## Start Data

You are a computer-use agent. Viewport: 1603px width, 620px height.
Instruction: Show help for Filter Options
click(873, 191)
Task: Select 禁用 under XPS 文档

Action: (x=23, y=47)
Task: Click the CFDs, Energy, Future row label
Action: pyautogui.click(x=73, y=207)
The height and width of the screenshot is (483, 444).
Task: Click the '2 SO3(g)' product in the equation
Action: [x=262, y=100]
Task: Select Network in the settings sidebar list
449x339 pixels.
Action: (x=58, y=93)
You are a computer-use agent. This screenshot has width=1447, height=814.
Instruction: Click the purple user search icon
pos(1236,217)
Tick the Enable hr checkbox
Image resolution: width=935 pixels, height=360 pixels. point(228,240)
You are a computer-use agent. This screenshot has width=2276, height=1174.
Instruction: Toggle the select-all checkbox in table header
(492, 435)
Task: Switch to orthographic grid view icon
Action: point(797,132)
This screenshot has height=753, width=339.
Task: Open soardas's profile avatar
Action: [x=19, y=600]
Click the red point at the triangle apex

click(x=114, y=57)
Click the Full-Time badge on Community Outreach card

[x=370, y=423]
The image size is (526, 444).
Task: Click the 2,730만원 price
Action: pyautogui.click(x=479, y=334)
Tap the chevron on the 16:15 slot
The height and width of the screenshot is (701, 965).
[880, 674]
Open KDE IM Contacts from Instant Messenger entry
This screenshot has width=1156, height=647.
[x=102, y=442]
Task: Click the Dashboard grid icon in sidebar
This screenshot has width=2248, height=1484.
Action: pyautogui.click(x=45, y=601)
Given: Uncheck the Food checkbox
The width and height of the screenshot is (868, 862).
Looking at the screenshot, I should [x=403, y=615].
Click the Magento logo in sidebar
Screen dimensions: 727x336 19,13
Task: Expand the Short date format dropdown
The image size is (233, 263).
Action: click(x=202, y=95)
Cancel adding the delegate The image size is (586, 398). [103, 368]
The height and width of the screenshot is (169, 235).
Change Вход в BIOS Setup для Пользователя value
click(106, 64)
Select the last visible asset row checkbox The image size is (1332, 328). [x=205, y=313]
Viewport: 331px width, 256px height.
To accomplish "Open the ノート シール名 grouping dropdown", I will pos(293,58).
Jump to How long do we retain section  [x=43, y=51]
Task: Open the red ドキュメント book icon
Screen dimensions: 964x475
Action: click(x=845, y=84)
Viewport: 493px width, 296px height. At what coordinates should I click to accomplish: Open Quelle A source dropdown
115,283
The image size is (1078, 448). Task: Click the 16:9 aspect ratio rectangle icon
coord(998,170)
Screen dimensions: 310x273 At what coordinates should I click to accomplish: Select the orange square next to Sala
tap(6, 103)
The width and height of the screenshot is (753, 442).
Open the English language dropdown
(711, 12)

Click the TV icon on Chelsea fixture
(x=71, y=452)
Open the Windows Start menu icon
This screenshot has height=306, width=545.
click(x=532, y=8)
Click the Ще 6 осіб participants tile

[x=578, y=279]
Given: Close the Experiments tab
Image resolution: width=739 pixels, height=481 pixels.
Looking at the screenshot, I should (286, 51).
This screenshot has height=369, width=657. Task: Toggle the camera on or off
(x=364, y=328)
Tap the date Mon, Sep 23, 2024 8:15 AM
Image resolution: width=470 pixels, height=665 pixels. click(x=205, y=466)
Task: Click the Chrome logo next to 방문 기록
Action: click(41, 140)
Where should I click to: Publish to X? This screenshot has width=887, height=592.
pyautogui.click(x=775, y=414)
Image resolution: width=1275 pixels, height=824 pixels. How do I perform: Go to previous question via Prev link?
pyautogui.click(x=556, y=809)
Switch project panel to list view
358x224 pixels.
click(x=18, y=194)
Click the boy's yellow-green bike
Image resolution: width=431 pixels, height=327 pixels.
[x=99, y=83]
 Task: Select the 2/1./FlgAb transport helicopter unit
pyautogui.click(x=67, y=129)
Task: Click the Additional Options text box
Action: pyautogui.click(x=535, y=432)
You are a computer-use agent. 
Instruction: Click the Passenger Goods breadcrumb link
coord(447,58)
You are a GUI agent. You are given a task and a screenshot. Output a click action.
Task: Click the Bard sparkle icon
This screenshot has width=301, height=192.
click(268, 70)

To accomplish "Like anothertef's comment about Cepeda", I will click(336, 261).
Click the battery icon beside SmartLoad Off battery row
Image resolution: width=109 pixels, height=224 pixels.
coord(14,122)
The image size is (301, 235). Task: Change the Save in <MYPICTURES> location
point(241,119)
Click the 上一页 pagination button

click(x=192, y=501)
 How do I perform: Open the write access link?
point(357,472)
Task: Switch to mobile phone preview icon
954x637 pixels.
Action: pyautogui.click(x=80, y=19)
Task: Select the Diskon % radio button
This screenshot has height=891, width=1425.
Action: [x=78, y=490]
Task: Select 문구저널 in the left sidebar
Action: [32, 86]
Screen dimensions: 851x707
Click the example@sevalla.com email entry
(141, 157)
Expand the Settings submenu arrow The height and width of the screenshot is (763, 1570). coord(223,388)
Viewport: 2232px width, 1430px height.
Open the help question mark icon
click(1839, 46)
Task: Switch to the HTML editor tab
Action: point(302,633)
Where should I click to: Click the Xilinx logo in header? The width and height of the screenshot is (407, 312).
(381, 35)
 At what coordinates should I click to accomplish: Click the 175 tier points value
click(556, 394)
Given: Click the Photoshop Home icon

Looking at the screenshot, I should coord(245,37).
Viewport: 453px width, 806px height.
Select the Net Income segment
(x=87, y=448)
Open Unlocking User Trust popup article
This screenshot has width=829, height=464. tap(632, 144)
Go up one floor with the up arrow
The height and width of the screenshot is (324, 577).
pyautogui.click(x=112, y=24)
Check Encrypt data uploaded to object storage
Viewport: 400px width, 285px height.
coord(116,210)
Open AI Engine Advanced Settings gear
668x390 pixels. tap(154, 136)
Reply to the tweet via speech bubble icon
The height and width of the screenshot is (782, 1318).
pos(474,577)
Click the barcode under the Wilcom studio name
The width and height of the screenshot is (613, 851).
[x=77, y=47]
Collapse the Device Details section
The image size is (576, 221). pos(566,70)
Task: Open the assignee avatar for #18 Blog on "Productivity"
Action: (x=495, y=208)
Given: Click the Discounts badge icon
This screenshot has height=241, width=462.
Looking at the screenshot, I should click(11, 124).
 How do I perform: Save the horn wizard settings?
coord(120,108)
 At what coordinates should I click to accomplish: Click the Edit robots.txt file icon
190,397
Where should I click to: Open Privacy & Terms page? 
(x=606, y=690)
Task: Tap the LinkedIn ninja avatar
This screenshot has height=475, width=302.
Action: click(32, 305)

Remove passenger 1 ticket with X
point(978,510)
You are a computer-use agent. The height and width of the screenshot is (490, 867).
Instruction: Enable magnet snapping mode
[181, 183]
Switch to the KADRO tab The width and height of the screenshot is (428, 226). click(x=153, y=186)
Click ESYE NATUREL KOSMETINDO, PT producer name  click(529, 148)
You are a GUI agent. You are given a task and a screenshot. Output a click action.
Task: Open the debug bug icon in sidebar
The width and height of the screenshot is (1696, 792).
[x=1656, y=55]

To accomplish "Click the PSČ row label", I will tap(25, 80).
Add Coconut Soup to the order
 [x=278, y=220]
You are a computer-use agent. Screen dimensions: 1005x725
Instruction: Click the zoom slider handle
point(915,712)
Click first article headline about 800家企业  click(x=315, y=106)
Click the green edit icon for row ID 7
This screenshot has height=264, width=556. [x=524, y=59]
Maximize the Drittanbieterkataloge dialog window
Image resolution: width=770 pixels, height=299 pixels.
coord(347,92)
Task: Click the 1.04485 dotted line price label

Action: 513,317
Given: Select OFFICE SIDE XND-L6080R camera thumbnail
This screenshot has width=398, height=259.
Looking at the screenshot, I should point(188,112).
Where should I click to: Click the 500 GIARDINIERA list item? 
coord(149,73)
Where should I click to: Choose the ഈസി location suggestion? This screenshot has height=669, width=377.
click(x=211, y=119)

## End Data

| Problem to solve |
Return the material word for word, starting at the line that contains "Where should I click to: Click the Xilinx" and stopping after the line that contains "Switch to the KADRO".

| Written solution |
Where should I click to: Click the Xilinx logo in header? The width and height of the screenshot is (407, 312).
(381, 35)
 At what coordinates should I click to accomplish: Click the 175 tier points value
click(556, 394)
Given: Click the Photoshop Home icon

Looking at the screenshot, I should coord(245,37).
Viewport: 453px width, 806px height.
Select the Net Income segment
(x=87, y=448)
Open Unlocking User Trust popup article
This screenshot has width=829, height=464. tap(632, 144)
Go up one floor with the up arrow
The height and width of the screenshot is (324, 577).
pyautogui.click(x=112, y=24)
Check Encrypt data uploaded to object storage
Viewport: 400px width, 285px height.
coord(116,210)
Open AI Engine Advanced Settings gear
668x390 pixels. tap(154, 136)
Reply to the tweet via speech bubble icon
The height and width of the screenshot is (782, 1318).
pos(474,577)
Click the barcode under the Wilcom studio name
The width and height of the screenshot is (613, 851).
[x=77, y=47]
Collapse the Device Details section
The image size is (576, 221). pos(566,70)
Task: Open the assignee avatar for #18 Blog on "Productivity"
Action: (x=495, y=208)
Given: Click the Discounts badge icon
This screenshot has height=241, width=462.
Looking at the screenshot, I should click(11, 124).
 How do I perform: Save the horn wizard settings?
coord(120,108)
 At what coordinates should I click to accomplish: Click the Edit robots.txt file icon
190,397
Where should I click to: Open Privacy & Terms page? 
(x=606, y=690)
Task: Tap the LinkedIn ninja avatar
This screenshot has height=475, width=302.
Action: click(32, 305)

Remove passenger 1 ticket with X
point(978,510)
You are a computer-use agent. The height and width of the screenshot is (490, 867).
Instruction: Enable magnet snapping mode
[181, 183]
Switch to the KADRO tab The width and height of the screenshot is (428, 226). click(x=153, y=186)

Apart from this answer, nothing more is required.